**WHAT YOU HAVE TO DO:**
Within the listing below, show every line that contains the word "icon".

[DATA FOR THE TASK Boundary: Start]

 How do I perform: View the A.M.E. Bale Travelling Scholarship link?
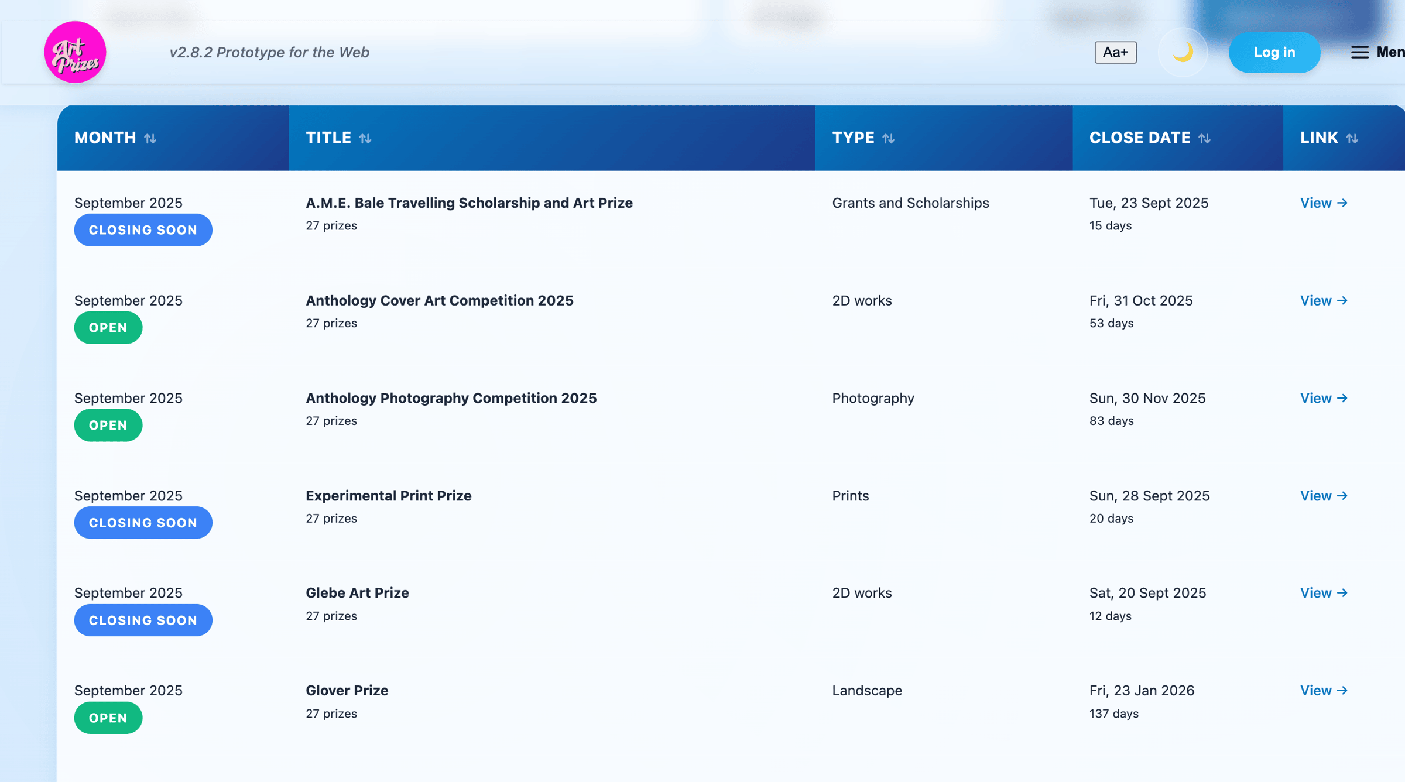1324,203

[DATA FOR THE TASK Boundary: End]
[DATA FOR THE TASK Boundary: Start]

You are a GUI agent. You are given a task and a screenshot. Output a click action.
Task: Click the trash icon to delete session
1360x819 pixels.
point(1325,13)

[DATA FOR THE TASK Boundary: End]
[DATA FOR THE TASK Boundary: Start]

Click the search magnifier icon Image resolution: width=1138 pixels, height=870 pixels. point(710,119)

[DATA FOR THE TASK Boundary: End]

**SOLUTION TO THIS PROBLEM:**
Task: Click the trash icon to delete session
Click the search magnifier icon Image resolution: width=1138 pixels, height=870 pixels. point(710,119)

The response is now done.